◆ **What you need to do**
Write out, word for word, every line from the one where "Viewport: 331px width, 667px" occurs to the final line of the entries, and nothing beyond them.

(Collected data entries)
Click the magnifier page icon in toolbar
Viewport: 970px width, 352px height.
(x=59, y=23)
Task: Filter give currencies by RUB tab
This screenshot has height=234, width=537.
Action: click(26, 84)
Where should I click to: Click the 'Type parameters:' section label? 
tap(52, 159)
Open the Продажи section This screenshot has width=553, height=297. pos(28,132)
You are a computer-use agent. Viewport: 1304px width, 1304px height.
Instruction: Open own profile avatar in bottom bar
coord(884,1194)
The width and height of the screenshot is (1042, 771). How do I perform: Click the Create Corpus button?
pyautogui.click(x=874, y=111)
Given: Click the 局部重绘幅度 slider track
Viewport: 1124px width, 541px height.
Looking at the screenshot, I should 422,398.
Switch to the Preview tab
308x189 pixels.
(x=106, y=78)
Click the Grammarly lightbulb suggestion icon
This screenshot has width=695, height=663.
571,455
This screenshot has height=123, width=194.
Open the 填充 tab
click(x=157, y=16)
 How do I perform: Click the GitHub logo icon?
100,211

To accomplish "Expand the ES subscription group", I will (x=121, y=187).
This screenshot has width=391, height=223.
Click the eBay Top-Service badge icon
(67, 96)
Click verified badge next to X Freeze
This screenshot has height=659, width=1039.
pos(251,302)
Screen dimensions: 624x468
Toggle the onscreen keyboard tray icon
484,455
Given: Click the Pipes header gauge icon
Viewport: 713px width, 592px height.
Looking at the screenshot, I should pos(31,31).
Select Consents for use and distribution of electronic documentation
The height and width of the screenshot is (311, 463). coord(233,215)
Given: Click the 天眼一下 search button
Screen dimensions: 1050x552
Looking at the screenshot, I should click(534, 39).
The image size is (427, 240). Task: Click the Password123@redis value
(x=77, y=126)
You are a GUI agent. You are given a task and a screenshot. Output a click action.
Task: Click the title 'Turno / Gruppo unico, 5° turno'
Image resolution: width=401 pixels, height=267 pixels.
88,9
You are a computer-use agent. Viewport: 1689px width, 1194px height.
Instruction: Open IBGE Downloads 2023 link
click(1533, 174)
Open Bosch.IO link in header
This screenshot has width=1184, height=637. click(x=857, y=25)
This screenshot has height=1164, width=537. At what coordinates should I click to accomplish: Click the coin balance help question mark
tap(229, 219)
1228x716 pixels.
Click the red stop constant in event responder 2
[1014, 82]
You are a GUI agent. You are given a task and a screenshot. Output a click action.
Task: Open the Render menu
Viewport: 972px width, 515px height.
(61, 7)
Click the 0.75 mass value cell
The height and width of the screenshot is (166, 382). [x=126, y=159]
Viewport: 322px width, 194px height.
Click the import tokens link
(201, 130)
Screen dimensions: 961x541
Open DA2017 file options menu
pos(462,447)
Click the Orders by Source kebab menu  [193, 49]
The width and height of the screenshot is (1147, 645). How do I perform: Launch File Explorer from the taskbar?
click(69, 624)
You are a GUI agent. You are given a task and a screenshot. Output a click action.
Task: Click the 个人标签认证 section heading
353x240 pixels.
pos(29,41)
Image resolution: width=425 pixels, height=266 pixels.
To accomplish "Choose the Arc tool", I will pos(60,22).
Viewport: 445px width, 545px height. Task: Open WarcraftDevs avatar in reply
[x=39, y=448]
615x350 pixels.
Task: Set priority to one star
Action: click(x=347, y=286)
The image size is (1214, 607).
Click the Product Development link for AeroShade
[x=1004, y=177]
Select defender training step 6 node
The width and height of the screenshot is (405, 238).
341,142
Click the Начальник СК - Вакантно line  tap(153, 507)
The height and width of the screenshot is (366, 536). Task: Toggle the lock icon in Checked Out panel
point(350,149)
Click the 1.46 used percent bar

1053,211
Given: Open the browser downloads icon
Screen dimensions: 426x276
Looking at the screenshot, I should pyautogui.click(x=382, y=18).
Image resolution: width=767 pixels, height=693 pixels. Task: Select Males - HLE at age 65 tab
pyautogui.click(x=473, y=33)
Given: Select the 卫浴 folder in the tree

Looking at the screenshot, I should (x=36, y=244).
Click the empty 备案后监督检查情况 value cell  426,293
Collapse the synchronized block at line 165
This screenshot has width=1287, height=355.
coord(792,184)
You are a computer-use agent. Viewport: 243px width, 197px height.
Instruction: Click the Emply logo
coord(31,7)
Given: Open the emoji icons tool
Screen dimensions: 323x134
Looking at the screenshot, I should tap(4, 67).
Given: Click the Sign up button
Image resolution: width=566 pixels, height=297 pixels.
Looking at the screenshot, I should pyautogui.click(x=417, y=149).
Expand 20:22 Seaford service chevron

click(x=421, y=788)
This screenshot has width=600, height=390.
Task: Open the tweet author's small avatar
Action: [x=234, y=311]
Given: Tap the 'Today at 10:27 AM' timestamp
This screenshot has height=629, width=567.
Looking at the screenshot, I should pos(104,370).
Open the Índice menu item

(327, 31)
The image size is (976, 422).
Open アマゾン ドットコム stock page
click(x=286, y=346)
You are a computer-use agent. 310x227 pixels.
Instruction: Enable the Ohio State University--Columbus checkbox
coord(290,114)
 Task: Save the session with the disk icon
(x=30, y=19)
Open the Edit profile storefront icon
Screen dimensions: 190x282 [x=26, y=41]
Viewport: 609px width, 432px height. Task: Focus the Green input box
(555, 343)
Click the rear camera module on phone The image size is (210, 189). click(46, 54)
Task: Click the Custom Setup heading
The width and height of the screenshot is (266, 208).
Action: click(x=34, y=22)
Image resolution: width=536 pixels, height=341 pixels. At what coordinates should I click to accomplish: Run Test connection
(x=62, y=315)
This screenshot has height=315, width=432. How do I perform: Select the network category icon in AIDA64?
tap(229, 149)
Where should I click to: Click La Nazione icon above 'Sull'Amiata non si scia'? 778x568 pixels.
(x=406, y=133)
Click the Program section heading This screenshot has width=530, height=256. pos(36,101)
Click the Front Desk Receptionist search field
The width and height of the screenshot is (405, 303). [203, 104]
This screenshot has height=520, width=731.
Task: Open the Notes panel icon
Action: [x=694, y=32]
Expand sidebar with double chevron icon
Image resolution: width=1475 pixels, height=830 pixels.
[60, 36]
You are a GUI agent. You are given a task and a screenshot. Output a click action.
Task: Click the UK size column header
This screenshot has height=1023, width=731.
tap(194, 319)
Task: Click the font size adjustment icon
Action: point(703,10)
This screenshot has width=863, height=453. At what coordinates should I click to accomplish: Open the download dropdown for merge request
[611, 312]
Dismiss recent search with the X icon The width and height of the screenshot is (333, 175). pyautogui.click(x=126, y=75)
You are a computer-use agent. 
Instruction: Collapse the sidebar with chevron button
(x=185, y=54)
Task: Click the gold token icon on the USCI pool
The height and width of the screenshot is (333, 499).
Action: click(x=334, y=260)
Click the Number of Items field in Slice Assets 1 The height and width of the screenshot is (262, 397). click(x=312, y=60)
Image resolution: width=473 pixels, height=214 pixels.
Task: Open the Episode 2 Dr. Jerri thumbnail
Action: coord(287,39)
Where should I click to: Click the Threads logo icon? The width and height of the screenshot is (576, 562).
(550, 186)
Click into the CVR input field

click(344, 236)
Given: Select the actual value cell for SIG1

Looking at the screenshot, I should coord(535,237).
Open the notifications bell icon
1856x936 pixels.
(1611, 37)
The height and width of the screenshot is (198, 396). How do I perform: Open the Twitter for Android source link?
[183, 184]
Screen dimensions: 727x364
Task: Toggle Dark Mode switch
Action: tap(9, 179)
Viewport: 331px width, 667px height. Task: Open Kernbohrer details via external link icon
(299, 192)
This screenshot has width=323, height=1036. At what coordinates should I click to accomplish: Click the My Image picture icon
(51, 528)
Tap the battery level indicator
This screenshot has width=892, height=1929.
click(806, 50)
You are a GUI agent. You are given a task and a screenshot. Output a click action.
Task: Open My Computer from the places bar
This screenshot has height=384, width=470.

◆ **Task solution**
Viewport: 331px width, 667px height. Task: Open Kernbohrer details via external link icon
(299, 192)
This screenshot has width=323, height=1036. At what coordinates should I click to accomplish: Click the My Image picture icon
(51, 528)
Tap the battery level indicator
This screenshot has width=892, height=1929.
click(806, 50)
You are a GUI agent. You are given a task and a screenshot. Output a click action.
Task: Open My Computer from the places bar
This screenshot has height=384, width=470.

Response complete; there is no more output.